PyAsm

S

Stefan Behnel

Hi!

What about an interface like this:

------------------------------
@pyasm
def hello_world(*some_args):
"""
!CHARS hello_str 'Hello world!\n\0'

!PROC hello_world PYTHON
!ARG self
!ARG args

PUSH hello_str
CALL PySys_WriteStdout
ADD ESP, 0x4
MOV EAX,PyNone
ADD [EAX],1
!ENDPROC
"""

hello_world(1,2,3)
------------------------------

Meaning: Put the assembler into the doc-string of a function. Then use a
decorator to run the assembler on the function's __doc__ string and build an
assembly function that takes the same arguments to make the assembly function
directly callable.

Maybe the decorator line has to look like this:
@pyasm(globals())
or something like that, I can't tell.
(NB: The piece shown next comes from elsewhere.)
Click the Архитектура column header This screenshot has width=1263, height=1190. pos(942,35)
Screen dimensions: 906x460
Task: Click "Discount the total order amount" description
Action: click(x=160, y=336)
I don't think it would be much work to
implement this.

Stefan
 
R

Roger Binns

Stefan Behnel said:
Meaning: Put the assembler into the doc-string of a function.

That has several issues. One is that you can't do string operations with
it. Say you wanted some %d, %s etc in the string. If you use a documentation
generator (eg epydoc) then the code becomes the API documentation for the
function. Finally it bloats binary distributions. For example BitPim
is 7-10MB binary distribution, full compressed with all doc strings
removed. Including doc strings adds another 3MB to the compressed binary
size!

Instead I would suggest looking at the compile/eval/exec builtins in Python
for inspiration. You can give a string to compile and it gives you something
you can execute later in varying contexts.

Roger
 
O

olsongt

Hey Roger,

I didn't realize that Stefan replied to the list and sent a private
email reply. There seemed to be a lag in google groups today. I
basically told him that I might be crazy enough to write an assembler
in python, but I'm not crazy enough to start using those function
decorators.

I'm working more on the backend stuff now but I was considering adding
the hook. I never realized that you couldn't use string interpolation
on a docstring, so that's probably the showstopper. I don't want to
take that functionality away.

I was thinking that the decorator could cheat and just swallow the
originating docstring when returning the assembly function.
Introspection based tools (which I'm assuming epydoc is) would only see
the new docstrings on the assembly function. Not that I have docstring
functionality built in yet but it's on the todo list. Size also isn't
an issue because I'm currently using a string anyway. But lack of
string interpolation is an issue.

-Grant

P.S. Where'd you get that cool source code formatter for BitPim ;-)
 
S

Stephen Thorne

Hey Roger,

I didn't realize that Stefan replied to the list and sent a private
email reply. There seemed to be a lag in google groups today. I
basically told him that I might be crazy enough to write an assembler
in python, but I'm not crazy enough to start using those function
decorators.

I'm working more on the backend stuff now but I was considering adding
the hook. I never realized that you couldn't use string interpolation
on a docstring, so that's probably the showstopper. I don't want to
take that functionality away.

I was thinking that the decorator could cheat and just swallow the
originating docstring when returning the assembly function.
Introspection based tools (which I'm assuming epydoc is) would only see
the new docstrings on the assembly function. Not that I have docstring
functionality built in yet but it's on the todo list. Size also isn't
an issue because I'm currently using a string anyway. But lack of
string interpolation is an issue.

Have you seen PyPy? They already have the ability to turn a native
python function into pyrex and compile it on the fly.

Stephen.
 
O

olsongt

I haven't checked PyPy out lately. I was under the impression the
Pyrex/C backend was still doing static compilation. Guess I'll have to
take a look.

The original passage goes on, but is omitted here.